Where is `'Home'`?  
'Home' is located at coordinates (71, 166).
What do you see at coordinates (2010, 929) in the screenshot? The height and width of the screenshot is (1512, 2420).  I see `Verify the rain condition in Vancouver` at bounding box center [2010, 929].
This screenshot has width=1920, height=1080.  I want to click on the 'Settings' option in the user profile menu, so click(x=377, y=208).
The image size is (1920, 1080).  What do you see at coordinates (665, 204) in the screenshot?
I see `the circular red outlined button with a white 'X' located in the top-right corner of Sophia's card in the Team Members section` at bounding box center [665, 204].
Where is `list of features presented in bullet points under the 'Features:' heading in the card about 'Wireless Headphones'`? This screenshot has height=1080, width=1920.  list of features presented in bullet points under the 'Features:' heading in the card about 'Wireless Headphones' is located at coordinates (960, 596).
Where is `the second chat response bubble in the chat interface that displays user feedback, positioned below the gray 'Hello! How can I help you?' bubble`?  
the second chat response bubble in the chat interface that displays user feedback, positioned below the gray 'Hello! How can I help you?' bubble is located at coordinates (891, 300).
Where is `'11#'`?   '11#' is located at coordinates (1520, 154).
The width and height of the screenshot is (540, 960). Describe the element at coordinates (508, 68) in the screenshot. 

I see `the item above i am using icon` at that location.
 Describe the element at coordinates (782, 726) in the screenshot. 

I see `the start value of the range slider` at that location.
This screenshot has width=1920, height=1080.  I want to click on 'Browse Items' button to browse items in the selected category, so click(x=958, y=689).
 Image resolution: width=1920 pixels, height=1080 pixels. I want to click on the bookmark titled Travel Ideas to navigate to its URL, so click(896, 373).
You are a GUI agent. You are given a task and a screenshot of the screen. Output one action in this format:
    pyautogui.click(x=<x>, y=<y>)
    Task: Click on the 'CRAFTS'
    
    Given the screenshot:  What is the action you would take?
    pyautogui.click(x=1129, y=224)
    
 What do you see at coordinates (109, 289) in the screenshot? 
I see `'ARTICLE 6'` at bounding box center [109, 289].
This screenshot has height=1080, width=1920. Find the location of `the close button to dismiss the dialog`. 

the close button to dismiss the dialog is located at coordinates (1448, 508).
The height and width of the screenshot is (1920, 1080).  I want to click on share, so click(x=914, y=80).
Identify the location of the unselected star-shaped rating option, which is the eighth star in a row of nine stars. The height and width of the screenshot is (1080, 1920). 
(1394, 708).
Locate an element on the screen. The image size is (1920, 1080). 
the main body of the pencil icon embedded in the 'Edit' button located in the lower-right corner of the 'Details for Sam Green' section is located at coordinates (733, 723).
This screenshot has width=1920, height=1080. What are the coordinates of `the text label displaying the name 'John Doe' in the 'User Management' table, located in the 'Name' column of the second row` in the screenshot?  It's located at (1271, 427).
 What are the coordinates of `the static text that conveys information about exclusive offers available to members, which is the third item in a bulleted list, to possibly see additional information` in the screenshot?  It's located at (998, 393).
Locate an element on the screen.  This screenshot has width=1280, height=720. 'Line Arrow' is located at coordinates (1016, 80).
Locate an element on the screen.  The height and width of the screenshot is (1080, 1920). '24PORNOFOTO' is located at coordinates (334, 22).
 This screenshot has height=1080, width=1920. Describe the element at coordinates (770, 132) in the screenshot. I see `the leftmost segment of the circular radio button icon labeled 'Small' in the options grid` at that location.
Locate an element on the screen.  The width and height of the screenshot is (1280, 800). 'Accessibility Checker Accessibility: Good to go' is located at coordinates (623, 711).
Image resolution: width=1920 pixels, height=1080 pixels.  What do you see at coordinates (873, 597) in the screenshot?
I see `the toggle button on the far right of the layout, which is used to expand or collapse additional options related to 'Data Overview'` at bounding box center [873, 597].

------------

> [What the exercise asks] Put the lines of the listing above, from the line containing "What do you see at coordinates (109, 289)" through the line containing "(1394, 708).", into a Markdown table with columns Row and Line. Number each row and leave out blank lines.

> [Solution]
| Row | Line |
|---|---|
| 1 |  What do you see at coordinates (109, 289) in the screenshot?  |
| 2 | I see `'ARTICLE 6'` at bounding box center [109, 289]. |
| 3 | This screenshot has height=1080, width=1920. Find the location of `the close button to dismiss the dialog`.  |
| 4 | the close button to dismiss the dialog is located at coordinates (1448, 508). |
| 5 | The height and width of the screenshot is (1920, 1080).  I want to click on share, so click(x=914, y=80). |
| 6 | Identify the location of the unselected star-shaped rating option, which is the eighth star in a row of nine stars. The height and width of the screenshot is (1080, 1920).  |
| 7 | (1394, 708). |